For one mole monoatomic ideal gas, $KE=\frac{3}{2}RT$.

From the law of equipartition of energy, the energy associated with each molecule of the system per degree's of freedom of the system is $\frac{1}{2}kT$. For a gas with $f$ degrees of freedom,

$$\text{Total energy associated with each molecule} = \frac{f}{2}kT$$

($k$ is the Boltzmann's constant, $k=\frac{R}{N_a}$).

Similarly,

$$\text{Total energy associated with } n \text{ mole} = \frac{nf}{2}RT$$

Since potential energy of the particles of the system is $0$, The kinetic energy of n mole gas, having $f$ degrees of freedom can be given by,

$$KE=\frac{nf}{2}RT$$

An infinitesimal change in KE will bring an infinitesimal change in internal energy (as stated above),

$dU=dKE$

$dKE=nC_v dt$,

$C_v= \frac{dKE}{dT}$,

$C_v=\frac{nf}{2}R$

Putting this into equation $(1)$,

$$\Delta U=n\frac{f}{2}R \Delta T$ $\tag 2$$

The above relation is more general than the relation tagged $(1)$,

All this calculation assumes no interaction between the particles of the gas, but real gases do interact with each other ,i.e, For real gases potential energy is not $0$.

I hope this adds something to your intuition about internal energy.

Check this out : $\Delta U$at constant temperature , What is the meaning of internal Energy? .

Answer 2

First, $\Delta U = nC_v \Delta T$ is valid for any situation, as long as we're dealing with ideal gases.

Second, the equation you wrote: $Q = \Delta U$ (for an isobaric process) is incorrect.
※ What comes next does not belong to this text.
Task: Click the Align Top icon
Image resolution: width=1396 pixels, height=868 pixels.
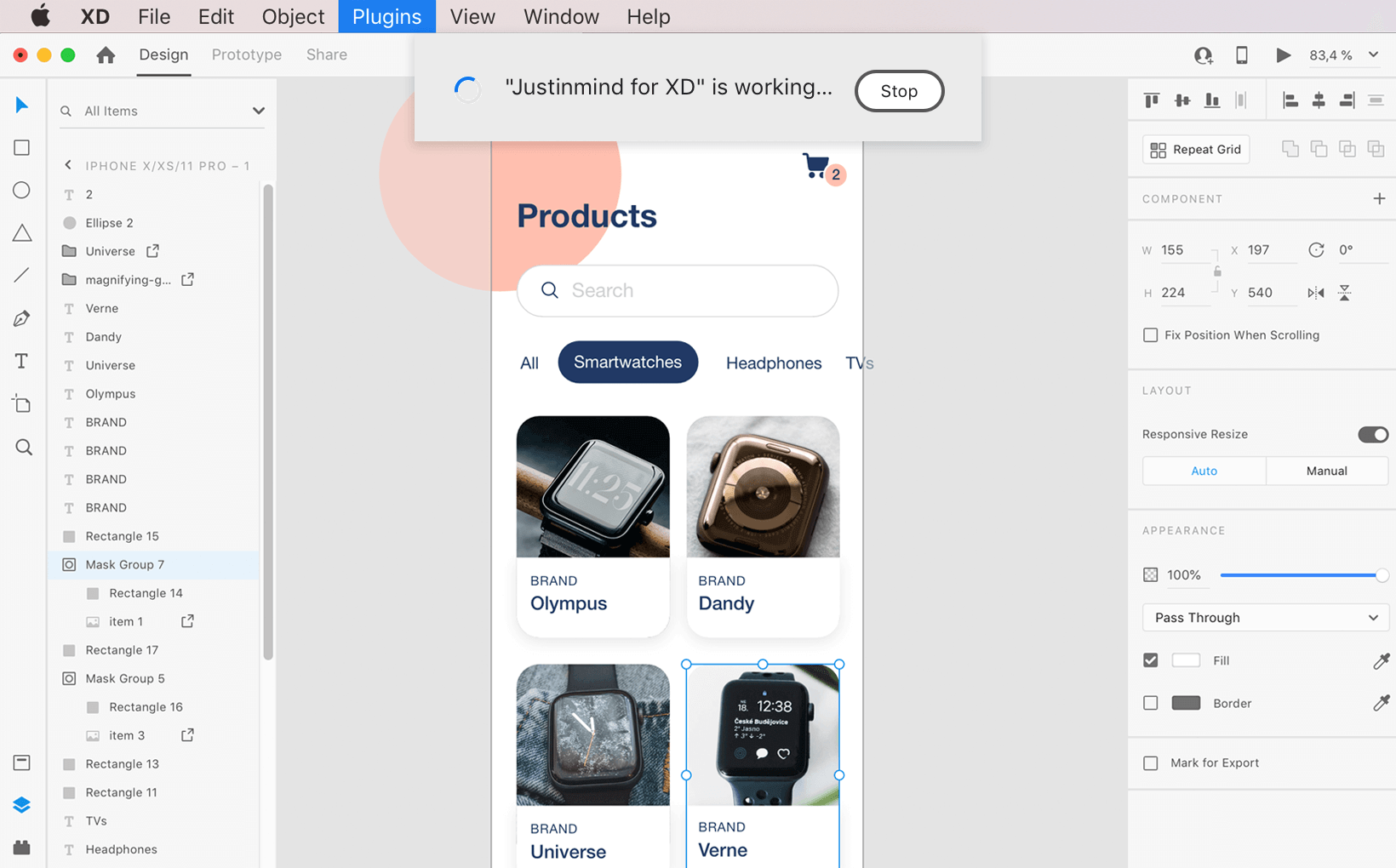Action: 1152,100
Here's why: (in context of an isobaric process only!)

We know that,

$$Q = \Delta U + W$$ [0]

and, $$\Delta U = nC_v \Delta T$$ and The ideal gas law, $$\Delta (PV) = \Delta (nRT)$$

Differential form under constant volume[1]:

$$ P dV = nR dT$$

But, $$W= PdV$$

Substituting [1], $$W=nRdT$$

Place the values of $\Delta U$ and $W$ into the first equation [0]:

$$Q = nC_V \Delta T + nR \Delta T$$

$$Q = n \Delta T(C_V + R)$$ Now remember that for an ideal gas: $C_P = C_V + R$

Hence $$Q = nC_P \Delta T$$

Answer 3

Like any other differential quantity, it holds as long as it holds. I know that sounds circular, but what I mean is that as long as $nC_V$ is constant with respect to temperature, you'll get $\Delta U = nC_V \Delta T$. The form that relies on infinitesimal quantities, $\operatorname{d}U = nC_V \operatorname{d}T$, is the definition of $C_V$, so it always applies… Well, it applies as long as $C_V$ is understood to be the heat capacity when all extensive quantities other than internal energy are held constant, not just volume.
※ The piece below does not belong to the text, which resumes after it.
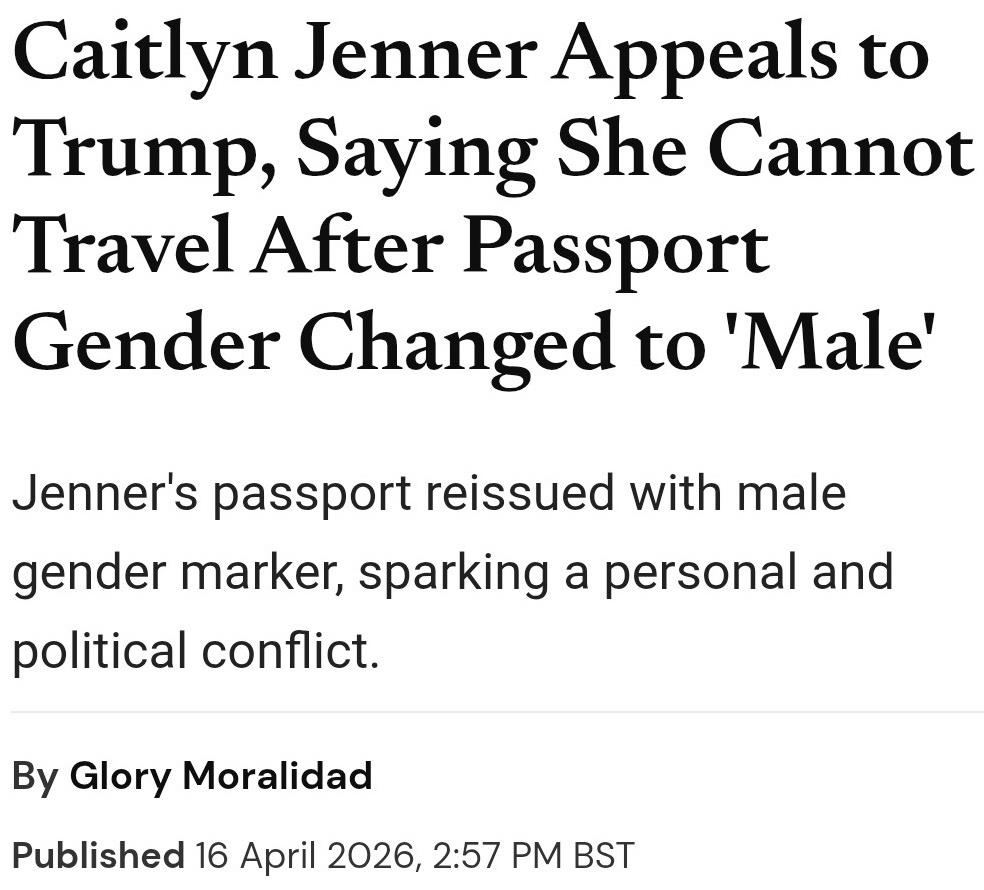Click the horizontal divider above the byline
Image resolution: width=984 pixels, height=890 pixels.
492,712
He uses the fact that $dU=nCVdT$, even though the volume of the gas is of course not constant during such a transformation.
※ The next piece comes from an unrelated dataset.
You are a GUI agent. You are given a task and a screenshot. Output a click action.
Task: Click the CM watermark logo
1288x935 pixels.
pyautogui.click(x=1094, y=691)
What's going on here is $U$ is what is known as a state function. What that means is that the the internal energy $U$ only depends on the state of the system, and not the path taken between the two points. Because of this, you can calculate $\Delta U$ by choosing a path that is convenient for calculation; for example an isometric (constant volume) process followed by an isobaric process (constant pressure). Calculations of heat exchanged or work done along this different path will be wrong, because heat and work are not state functions, but the internal energy change will be the same.